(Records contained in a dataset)

BEGIN

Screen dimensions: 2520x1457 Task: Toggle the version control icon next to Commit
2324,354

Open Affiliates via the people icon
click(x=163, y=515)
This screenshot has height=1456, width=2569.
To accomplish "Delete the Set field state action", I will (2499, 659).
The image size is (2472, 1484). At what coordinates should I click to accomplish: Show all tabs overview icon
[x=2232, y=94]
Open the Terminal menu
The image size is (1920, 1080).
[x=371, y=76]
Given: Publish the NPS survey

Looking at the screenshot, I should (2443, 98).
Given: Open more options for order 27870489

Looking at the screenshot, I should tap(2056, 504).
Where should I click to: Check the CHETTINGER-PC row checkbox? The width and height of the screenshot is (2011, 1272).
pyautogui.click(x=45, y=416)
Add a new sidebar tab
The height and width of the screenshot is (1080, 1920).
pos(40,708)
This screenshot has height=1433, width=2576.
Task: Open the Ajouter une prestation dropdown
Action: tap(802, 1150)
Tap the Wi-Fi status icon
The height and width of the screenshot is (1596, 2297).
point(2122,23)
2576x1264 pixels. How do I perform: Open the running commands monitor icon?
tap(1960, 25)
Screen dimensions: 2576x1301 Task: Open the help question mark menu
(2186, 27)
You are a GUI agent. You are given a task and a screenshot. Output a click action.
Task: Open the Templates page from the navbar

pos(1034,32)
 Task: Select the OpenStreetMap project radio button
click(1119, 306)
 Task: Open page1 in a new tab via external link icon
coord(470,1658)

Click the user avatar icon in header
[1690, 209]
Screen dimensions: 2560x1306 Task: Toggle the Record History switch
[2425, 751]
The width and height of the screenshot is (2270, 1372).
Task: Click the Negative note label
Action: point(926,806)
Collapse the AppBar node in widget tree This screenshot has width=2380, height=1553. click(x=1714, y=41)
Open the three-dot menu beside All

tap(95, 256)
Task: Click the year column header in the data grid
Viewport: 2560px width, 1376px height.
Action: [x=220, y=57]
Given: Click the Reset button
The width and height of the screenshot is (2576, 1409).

END

§ Exercise
Every record, start to finish: reproduce it word for word.

§ Expected answer
Screen dimensions: 2520x1457 Task: Toggle the version control icon next to Commit
2324,354

Open Affiliates via the people icon
click(x=163, y=515)
This screenshot has height=1456, width=2569.
To accomplish "Delete the Set field state action", I will (2499, 659).
The image size is (2472, 1484). At what coordinates should I click to accomplish: Show all tabs overview icon
[x=2232, y=94]
Open the Terminal menu
The image size is (1920, 1080).
[x=371, y=76]
Given: Publish the NPS survey

Looking at the screenshot, I should (2443, 98).
Given: Open more options for order 27870489

Looking at the screenshot, I should tap(2056, 504).
Where should I click to: Check the CHETTINGER-PC row checkbox? The width and height of the screenshot is (2011, 1272).
pyautogui.click(x=45, y=416)
Add a new sidebar tab
The height and width of the screenshot is (1080, 1920).
pos(40,708)
This screenshot has height=1433, width=2576.
Task: Open the Ajouter une prestation dropdown
Action: tap(802, 1150)
Tap the Wi-Fi status icon
The height and width of the screenshot is (1596, 2297).
point(2122,23)
2576x1264 pixels. How do I perform: Open the running commands monitor icon?
tap(1960, 25)
Screen dimensions: 2576x1301 Task: Open the help question mark menu
(2186, 27)
You are a GUI agent. You are given a task and a screenshot. Output a click action.
Task: Open the Templates page from the navbar

pos(1034,32)
 Task: Select the OpenStreetMap project radio button
click(1119, 306)
 Task: Open page1 in a new tab via external link icon
coord(470,1658)

Click the user avatar icon in header
[1690, 209]
Screen dimensions: 2560x1306 Task: Toggle the Record History switch
[2425, 751]
The width and height of the screenshot is (2270, 1372).
Task: Click the Negative note label
Action: point(926,806)
Collapse the AppBar node in widget tree This screenshot has width=2380, height=1553. click(x=1714, y=41)
Open the three-dot menu beside All

tap(95, 256)
Task: Click the year column header in the data grid
Viewport: 2560px width, 1376px height.
Action: [x=220, y=57]
Given: Click the Reset button
The width and height of the screenshot is (2576, 1409).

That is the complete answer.